Socket 370 (PPGA) was also copyrighted by Intel for exclusive of Intel CPUs. Cache that used to be either on the motherboard or on the CPU slot 1 cartridge, could now be placed inside the actual CPU chip. New powerful Socket 370 CPUs with internal cache would resemble the size as an old Pentium CPU with extra pin connectors. Celeron CPUs (366, 400, 433, 366, 500, and 533MHz) were made to fit the socket 370 motherboards. The Intel ZX, and ZX-66 chipsets all support a 100MHz System Bus for a Socket 370 motherboard (in anticipation of PIII-Socket 370 CPUs). Socket 370 may look like Super Socket 7, but it will not support Super Socket 7 CPUs. Like Slot 1 architecture, there is no cache memory on the motherboard.
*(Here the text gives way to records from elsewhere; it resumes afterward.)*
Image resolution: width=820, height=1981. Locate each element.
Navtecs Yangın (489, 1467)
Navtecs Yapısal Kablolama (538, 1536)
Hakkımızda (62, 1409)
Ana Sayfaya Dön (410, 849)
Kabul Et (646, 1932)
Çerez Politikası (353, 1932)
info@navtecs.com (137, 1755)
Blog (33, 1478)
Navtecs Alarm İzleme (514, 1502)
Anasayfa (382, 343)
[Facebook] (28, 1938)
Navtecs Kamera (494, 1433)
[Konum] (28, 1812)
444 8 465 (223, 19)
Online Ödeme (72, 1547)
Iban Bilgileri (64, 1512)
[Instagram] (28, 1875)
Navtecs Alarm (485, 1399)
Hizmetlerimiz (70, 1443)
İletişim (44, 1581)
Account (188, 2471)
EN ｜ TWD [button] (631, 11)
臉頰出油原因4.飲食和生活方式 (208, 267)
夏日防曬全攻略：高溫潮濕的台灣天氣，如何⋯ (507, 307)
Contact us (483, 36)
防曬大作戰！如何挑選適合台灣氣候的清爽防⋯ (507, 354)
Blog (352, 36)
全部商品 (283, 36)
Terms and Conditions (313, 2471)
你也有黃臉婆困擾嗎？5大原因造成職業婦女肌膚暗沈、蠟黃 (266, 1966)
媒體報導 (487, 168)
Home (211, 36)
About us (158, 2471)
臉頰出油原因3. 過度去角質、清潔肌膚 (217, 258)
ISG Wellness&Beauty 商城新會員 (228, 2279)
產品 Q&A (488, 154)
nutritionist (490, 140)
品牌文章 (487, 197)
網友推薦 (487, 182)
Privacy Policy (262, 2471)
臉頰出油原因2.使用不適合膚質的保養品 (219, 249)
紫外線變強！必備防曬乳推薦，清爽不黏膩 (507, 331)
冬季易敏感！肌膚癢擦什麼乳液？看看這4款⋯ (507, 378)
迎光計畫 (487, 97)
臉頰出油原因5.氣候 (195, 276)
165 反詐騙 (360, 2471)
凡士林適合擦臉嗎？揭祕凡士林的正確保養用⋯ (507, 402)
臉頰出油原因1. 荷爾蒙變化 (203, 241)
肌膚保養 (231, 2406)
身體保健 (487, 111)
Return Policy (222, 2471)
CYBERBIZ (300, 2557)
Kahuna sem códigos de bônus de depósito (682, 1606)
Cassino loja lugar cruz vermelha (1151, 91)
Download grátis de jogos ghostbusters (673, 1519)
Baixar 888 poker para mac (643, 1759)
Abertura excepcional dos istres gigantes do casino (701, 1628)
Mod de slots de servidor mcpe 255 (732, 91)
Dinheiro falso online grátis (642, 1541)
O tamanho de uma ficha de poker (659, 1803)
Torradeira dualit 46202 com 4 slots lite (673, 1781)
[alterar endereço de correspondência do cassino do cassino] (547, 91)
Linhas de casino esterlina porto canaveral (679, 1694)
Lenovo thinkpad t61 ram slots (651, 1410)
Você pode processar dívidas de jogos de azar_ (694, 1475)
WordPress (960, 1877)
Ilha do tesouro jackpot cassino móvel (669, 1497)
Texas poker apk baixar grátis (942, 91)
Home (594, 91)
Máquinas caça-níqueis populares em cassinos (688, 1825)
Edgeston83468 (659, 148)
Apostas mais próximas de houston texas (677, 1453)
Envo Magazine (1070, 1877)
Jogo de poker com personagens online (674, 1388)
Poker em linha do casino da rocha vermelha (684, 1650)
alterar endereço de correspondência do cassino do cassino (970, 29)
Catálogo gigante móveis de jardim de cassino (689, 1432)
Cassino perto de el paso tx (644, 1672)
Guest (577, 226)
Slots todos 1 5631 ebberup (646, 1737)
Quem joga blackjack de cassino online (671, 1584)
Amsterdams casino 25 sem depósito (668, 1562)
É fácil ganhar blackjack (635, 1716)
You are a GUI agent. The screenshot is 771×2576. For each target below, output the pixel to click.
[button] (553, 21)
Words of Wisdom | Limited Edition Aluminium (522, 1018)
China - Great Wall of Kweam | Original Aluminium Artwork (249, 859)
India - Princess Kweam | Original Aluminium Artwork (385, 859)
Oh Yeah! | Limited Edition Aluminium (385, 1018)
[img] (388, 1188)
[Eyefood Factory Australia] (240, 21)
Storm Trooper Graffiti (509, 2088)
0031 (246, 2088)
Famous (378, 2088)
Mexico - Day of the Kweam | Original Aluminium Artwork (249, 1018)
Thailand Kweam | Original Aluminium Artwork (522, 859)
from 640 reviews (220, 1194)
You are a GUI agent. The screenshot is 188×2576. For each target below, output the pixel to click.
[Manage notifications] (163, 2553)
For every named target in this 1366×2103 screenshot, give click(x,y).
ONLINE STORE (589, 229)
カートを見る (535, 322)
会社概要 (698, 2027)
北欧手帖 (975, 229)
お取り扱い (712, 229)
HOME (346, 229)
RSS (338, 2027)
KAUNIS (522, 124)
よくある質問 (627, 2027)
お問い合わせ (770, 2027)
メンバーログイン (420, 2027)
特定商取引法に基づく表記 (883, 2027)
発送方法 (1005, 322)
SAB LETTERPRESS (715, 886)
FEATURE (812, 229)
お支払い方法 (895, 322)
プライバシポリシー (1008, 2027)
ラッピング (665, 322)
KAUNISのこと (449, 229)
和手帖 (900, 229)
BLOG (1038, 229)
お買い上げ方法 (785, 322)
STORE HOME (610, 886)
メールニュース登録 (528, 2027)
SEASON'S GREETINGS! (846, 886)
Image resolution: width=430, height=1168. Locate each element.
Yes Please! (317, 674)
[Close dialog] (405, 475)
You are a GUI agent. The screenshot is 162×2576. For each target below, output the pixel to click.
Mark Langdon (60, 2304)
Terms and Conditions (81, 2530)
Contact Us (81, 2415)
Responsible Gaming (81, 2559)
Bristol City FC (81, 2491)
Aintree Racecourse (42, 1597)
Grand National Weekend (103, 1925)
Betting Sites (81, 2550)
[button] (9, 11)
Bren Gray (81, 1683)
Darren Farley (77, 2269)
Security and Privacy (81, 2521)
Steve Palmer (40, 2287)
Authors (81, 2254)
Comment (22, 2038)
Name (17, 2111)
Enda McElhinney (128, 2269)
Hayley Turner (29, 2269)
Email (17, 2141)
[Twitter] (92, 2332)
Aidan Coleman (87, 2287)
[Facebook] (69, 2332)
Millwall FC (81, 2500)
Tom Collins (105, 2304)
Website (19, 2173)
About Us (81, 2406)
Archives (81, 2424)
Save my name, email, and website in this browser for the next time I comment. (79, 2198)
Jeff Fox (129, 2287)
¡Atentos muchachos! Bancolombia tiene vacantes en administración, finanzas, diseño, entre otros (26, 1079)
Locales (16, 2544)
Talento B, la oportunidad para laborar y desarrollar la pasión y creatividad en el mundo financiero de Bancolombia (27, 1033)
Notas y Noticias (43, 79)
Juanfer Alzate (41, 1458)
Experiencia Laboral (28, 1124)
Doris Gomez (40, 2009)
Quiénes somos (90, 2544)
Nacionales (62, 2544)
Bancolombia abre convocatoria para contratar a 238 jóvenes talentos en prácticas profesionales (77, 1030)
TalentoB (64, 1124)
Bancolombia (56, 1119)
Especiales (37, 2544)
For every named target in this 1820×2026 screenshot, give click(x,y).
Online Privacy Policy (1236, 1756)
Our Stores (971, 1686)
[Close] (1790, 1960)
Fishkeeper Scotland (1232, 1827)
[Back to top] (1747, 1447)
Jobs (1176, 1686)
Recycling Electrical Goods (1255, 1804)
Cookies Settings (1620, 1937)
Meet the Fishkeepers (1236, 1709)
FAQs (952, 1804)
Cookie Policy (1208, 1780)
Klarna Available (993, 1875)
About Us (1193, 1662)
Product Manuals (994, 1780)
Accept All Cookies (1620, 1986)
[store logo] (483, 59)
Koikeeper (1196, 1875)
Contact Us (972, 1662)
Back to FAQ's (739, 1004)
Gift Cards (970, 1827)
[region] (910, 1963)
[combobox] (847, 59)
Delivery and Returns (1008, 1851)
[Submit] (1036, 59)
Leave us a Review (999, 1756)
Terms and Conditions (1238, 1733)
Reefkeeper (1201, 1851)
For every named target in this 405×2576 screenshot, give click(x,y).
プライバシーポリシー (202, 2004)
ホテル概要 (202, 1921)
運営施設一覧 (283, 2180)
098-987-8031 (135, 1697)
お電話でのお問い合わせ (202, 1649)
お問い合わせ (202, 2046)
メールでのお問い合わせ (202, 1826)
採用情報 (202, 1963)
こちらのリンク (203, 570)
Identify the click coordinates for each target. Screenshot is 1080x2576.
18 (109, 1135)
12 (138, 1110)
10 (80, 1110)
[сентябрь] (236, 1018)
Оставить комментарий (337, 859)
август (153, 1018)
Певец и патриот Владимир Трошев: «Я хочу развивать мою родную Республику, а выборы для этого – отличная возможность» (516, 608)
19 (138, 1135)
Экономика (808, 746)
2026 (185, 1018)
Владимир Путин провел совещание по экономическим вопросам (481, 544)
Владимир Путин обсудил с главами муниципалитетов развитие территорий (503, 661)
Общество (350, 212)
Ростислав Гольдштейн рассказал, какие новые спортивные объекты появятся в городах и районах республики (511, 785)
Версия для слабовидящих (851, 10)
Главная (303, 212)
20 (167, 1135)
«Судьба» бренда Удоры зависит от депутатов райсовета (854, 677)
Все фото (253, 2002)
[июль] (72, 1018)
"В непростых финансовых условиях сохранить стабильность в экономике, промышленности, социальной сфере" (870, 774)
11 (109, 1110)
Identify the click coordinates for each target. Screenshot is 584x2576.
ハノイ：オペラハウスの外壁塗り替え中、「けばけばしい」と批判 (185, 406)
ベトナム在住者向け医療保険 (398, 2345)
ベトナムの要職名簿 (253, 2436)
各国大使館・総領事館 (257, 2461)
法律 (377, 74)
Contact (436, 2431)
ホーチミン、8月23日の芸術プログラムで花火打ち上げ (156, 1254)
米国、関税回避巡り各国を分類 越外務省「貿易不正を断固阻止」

We are now at the chronological moment where many in the industry feel that Intel dropped the ball. Intel announced that they plan to discontinue PIII CPUs in a Slot 1 configuration in favor of the Socket 370 configuration. They then stopped manufacturing the BX chipset while still manufacturing slot 1 PII and PIII CPUs. Intel released the new 810 chipset which has an abundance of onboard features including onboard AGP video which used an optional amount of system memory (since the chipset replaces an AGP video card, 810 motherboards do not have an AGP slot). Most 810 motherboards were the micro type (3 or less PCI and 2 to no ISA). So lets summarize Intel's target market strategy:
  • Discontinue the BX chipset while still manufacturing slot 1 CPUs, thus forcing users to buy motherboards with non-Intel chipsets
  • Introduce chipsets that will only support low-end Celeron CPUs for mainly micro-ATX motherboards that can not support an upgrade AGP video card (such as a 3D-excelerator)
VIA had a chipset that would support slot 1 CPUs, AGP video cards, UDMA66 IDE devices, and 133MHz FSB. The VIA Apollo chipset proved to be remarkably stable and cost effective. The feature-rich VIA Apollo motherboards were even cheaper than old BX motherboards. This continued the demand for slot 1 CPUs and motherboards, and also filled the market that Intel had dropped.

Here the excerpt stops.